Copy each line from the entries that the word "beside" appears in.

[Given data Boundary: Start]

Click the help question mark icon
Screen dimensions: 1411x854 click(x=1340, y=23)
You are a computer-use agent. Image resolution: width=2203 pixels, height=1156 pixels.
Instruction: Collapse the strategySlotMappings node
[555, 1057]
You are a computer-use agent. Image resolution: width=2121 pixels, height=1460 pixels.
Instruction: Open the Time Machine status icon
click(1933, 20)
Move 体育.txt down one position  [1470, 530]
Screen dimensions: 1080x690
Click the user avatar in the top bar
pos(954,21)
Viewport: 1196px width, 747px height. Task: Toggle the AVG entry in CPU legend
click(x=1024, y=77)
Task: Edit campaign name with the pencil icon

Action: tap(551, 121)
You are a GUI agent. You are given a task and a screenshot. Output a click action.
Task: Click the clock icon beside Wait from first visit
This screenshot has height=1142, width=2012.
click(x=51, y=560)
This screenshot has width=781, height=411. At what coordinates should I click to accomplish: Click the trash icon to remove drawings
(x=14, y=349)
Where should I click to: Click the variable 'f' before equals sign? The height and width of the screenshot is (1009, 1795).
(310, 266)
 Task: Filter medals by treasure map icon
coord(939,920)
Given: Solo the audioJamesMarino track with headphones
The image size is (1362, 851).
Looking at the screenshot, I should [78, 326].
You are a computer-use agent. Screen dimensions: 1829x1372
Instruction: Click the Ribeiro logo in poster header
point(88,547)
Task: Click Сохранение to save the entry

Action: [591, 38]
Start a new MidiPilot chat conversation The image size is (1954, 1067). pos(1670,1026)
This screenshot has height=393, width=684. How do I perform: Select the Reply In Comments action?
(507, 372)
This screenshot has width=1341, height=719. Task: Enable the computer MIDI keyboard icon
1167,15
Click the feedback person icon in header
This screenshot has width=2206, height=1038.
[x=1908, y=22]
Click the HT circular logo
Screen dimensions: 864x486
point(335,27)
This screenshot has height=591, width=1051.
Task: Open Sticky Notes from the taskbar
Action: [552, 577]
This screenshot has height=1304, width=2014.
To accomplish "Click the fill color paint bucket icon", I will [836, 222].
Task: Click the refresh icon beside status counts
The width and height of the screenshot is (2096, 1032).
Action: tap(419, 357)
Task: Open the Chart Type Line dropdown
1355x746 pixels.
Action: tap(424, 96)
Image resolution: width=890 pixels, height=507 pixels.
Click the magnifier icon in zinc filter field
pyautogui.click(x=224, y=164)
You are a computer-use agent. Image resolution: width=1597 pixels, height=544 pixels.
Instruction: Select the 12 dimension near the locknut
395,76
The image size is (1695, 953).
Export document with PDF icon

[Given data Boundary: End]

■ Answer space:
Task: Click the clock icon beside Wait from first visit
Task: Click the refresh icon beside status counts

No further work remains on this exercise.